Несбит вышел из кабинета госсекретаря и направился было к лифтам, но остановился. Он постоял мгновенье, затем пересёк приёмную и постучался в косяк открытой двери.
— А. Добрый день, полковник, — сказала Алисия Хэмптон, поднимая взгляд от своего компьютера.
— Добрый день, миз Хэмптон. — Несбит вошёл в довольно просторный и удобно обставленный кабинет. — Я только что закончил встречу с госсекретарём Монтро и вот подумал, что суну сюда свою голову и посмотрю, как вы поживаете.
— Спасибо, полковник. Так заботливо с вашей стороны. — Хэмптон улыбнулась чуть дрожащей улыбкой. — Мне было нелегко. Госсекретарь Монтро замечательный человек и относиться к работе серьёзно, однако она не госсекретарь Джанкола. — глаза Алисии подозрительно блестели. Она покачала головой. — Я всё ещё не могу поверить, что его нет — его и его брата, что оба сразу погибли подобным образом. Это было такой… такой глупой потерей.
— Я понимаю, что вы имеете в виду, — прочувствованно произнёс Несбит, хотя и по совершенно другой причине.
— И он был таким прекрасным человеком, — продолжила Хэмптон.
— Ну, миз Хэмптон — Алисия, — сказал Несбит, — когда мы теряем настоящего человека, лидера, нам остается только надеяться, что кто-то ещё сможет его заменить. Я полагаю, что госсекретарь Монтро очень старается и надеюсь, что все мы можем помочь ей в этом.

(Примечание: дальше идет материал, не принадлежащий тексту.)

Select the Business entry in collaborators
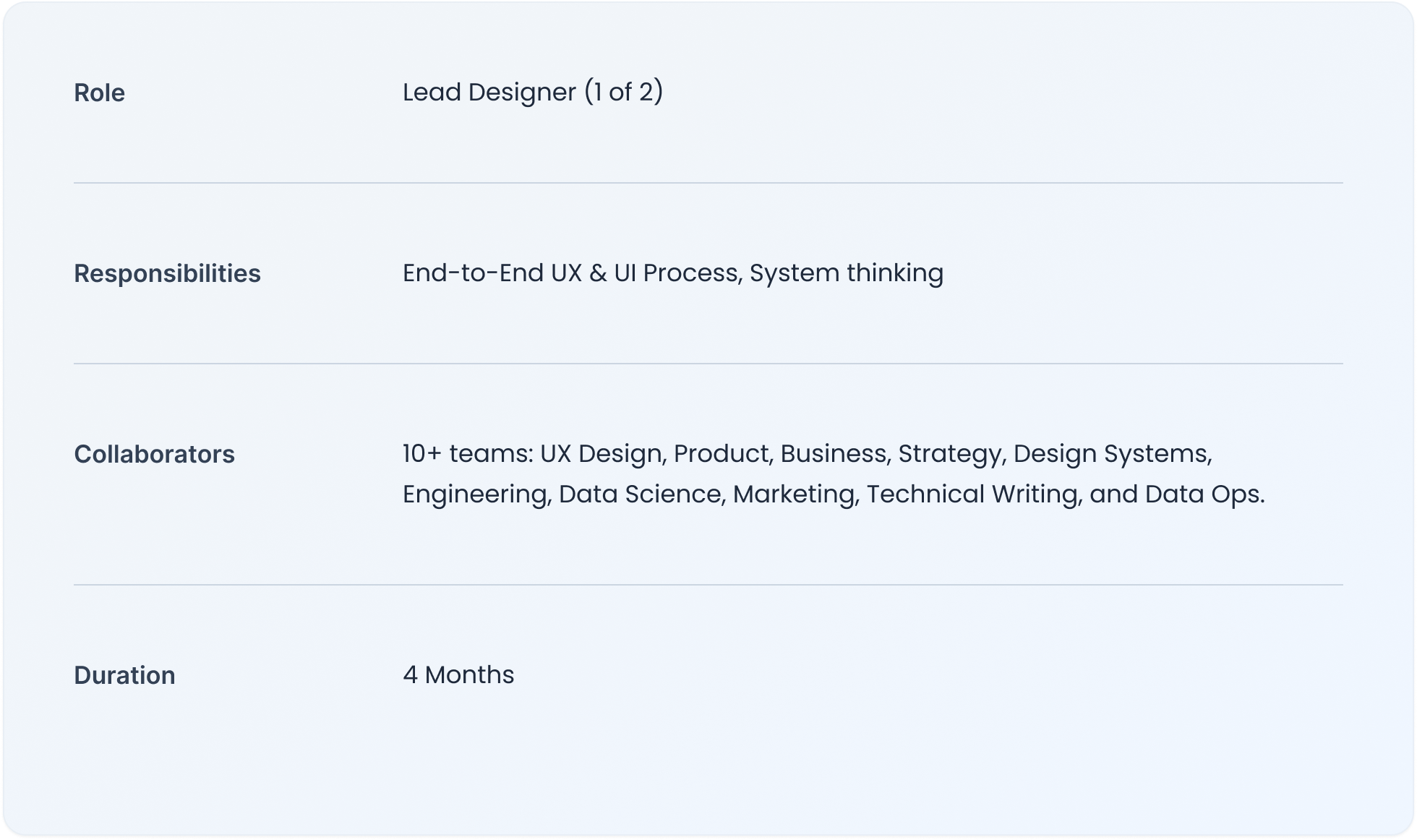The width and height of the screenshot is (1417, 840). click(834, 453)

— Ох, полковник, разумеется я согласна! Так хорошо, что она оставила меня своим помощником по административной работе!
— Пожалуйста! Думаю, что мы знаем друг друга уже достаточно долго, чтобы вы могли называть меня просто Жан-Клодом, — с милой улыбкой сказал Несбит. — И с её стороны было очень любезно вас оставить. Разумеется, это было с её стороны ещё и разумно. Секретарь Джанкола часто повторял мне, насколько он полагается на вас в том, чтобы дела в госдепартаменте шли гладко. Несомненно, ваши знание дел и опыт должны были показаться очень ценными госсекретарю Монтро, когда она принимала дела.
— Во всяком случае хотелось бы так думать… Жан-Клод, — сказала Хэмптон, на мгновение застенчиво потупив взор. Затем она снова взглянула на Несбита и улыбнулась в ответ. — Я старалась. И она начинает предоставлять мне немного большие полномочия, чем тогда, когда сенат её утвердил.
— Замечательно! — энергично кивнул Несбит. — Об этом я и толковал, Алисия. Я также надеюсь, что вы не забудете и обо мне. Госсекретарь Джанкола и для меня был больше, чем просто боссом, и мне на самом деле хотел бы видеть, как продолжается его дело. Так что если есть что-то, что я могу сделать для вас или госсекретаря Монтро, любой вопрос, касающийся безопасности или разведки, или ещё чего-то в этом духе, то, пожалуйста, дайте мне знать. К конце концов, часть моей работы заключается в том, чтобы быть способным предвидеть, в чем будет нуждаться госсекретарь, ещё до того, как она ко мне обратится.
— Конечно, Жан-Клод. Я буду иметь вас в виду.
— Замечательно. Ну, я должен идти. Я переговорю с вами через день-другой, как только вся идея о конференции чуть утрясётся. Может быть, мы сможем обсудить нужды госсекретаря за завтраком, внизу, в кафетерии.
— Я думаю, что это было бы хорошей идеей… Жан-Клод, — ответила Алисия.
Глава 49
Хонор Александер-Харрингтон стояла между своими мужем и женой. Её левая рука сжимала правую руку Эмили, а правая — левую Хэмиша. Все трое через огромное окно наблюдали за тем, как техники доктора Книпста аккуратно вкатывают в операционную маточный репликатор. Доктор Иллеску и его команда, уже надевшие перчатки и маски, ожидали за пределами стерилизующего поля.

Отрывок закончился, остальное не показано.